Beard sagte, dass die von ihm und seinem Team in Libyen entdeckten Fossilien überraschenderweise anders seien als vorherige Fossilien aus dem Oligozän, die im benachbarten Ägypten freigelegt wurden. “Die Tatsache, dass wir in Libyen andere Spezies finden, spricht dafür, dass die urzeitlichen Umweltsysteme in Nordafrika zu der Zeit sehr ungleichmäßig wurden, vermutlich wegen der globalen Abkühlung und Austrocknung, die kurze Zeit vorher begann”, sagte er. “Die ungleichmäßigen Umweltbedingungen scheinen etwas ausgelöst zu haben, das wir als allopatrische Artbildung bezeichnen. Der Begriff beschreibt, dass verschiedene Arten entstehen werden, wenn Populationen derselben Spezies aufgrund einer Fragmentierung des Lebensraums oder anderer Grenzen für freien Genfluss isoliert werden und sie genug Zeit haben. Wir erforschen noch, wie diese neue Entwicklungsdynamik die Evolution von Primaten und anderen Säugetieren in Afrika zu der Zeit beeinflusst haben könnte.”

Weil sich Beards Arbeit auf den Ursprung und die Evolution von Primaten und Anthropoiden (den Vorfahren der Menschen) konzentriert, sah er die Entdeckung einer neuen Spezies der [ausgestorbenen] Primatengattung Apidium als die aufregendste an, die von dem Team in Libyen freigelegt wurde.

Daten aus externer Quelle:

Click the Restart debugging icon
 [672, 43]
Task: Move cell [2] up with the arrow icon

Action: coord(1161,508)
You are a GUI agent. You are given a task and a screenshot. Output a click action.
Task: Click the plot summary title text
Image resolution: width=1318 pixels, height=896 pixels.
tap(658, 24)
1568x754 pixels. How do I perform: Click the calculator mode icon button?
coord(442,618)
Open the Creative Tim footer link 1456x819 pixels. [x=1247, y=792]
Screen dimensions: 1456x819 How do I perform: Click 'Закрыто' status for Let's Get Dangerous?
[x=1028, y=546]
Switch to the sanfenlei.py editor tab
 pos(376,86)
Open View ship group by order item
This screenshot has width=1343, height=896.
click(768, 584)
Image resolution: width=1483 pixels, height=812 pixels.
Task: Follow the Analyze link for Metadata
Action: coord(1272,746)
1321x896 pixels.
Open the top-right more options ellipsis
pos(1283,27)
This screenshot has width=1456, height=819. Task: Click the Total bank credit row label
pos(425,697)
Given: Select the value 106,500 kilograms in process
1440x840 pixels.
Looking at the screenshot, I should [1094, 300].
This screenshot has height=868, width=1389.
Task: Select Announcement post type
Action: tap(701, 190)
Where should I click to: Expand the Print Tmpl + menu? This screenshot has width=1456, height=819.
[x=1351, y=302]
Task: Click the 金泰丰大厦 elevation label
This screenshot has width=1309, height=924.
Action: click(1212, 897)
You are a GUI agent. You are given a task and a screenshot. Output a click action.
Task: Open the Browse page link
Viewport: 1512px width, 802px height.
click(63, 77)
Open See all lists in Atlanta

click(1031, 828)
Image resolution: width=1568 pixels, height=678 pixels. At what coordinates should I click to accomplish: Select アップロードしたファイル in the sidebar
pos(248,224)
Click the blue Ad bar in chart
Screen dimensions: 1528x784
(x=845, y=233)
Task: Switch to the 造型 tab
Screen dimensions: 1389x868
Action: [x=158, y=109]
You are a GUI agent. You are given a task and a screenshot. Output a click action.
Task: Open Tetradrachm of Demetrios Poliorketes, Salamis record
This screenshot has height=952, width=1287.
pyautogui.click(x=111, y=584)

“Dies sind die ersten Fossilien eines Anthropoiden aus dem Oligozän, die in Libyen gefunden wurden und die einzigen Antropoidenfossilen aus dieser Zeit, die aus Afrika außerhalb Ägyptens stammen”, sagte der Forscher. “Frühere Hypothesen deuteten darauf hin, dass sich Anthropoiden als Gruppe als Reaktion auf die globale Abkühlung und Austrocknung entwickelt haben könnten, die an der Grenze zwischen Eozän und Oligozän auftrat. Unsere neue Forschung lässt darauf schließen, dass dies allerdings nicht der Fall war, weil Anthropoiden bereits mehrere Millionen Jahre vor dem Übergang in Afrika lebten. Aber der Klimawandel hatte trotzdem einen großen Einfluss auf die Evolution der Anthropoiden, weil infolgedessen eine Fragmentierung der Lebensräume und eine vermehrte allopatrische Artbildung stattfand. Anthropoiden als Waldbewohner wären von der Waldfragmentierung während des Oligozän besonders betroffen gewesen.”

Unglücklicherweise machen die andauernden Konflikte in Libyen eine Rückkehr ins Sirte-Becken derzeit unmöglich. Bewaffnete Konflikte in der Nation hindern Wissenschaftler von außerhalb am Besuch der Stätte und an der sicheren Durchführung jeder Art von Feldstudien. “Das Fenster ist jetzt geschlossen”, sagte Beard. “Feldforschungen wie diejenige, die unser Team durchführt, kann nicht fortgesetzt werden, bis das Land stabilisiert ist und die persönliche Sicherheit von Wissenschaftlern im Einsatz garantiert werden kann.”

Das Biological Anthropology Program der National Science Foundation finanzierte die Forschungsarbeit. Beard arbeitete mit Pauline M. C. Coster von der University of Kansas und Mustafa Salem (Universität von Tripolis), sowie Jean-Jacques Jaeger und Yaowalak Chaimanee ( University of Poitiers, Frankreich) zusammen. Der Co-Autor Michel Brunet von der University of Poitiers initiierte die paläoanthropologischen Feldstudien in Libyen während der 2000er Jahre und leitete die Vorarbeiten für die neueste Forschungsstudie.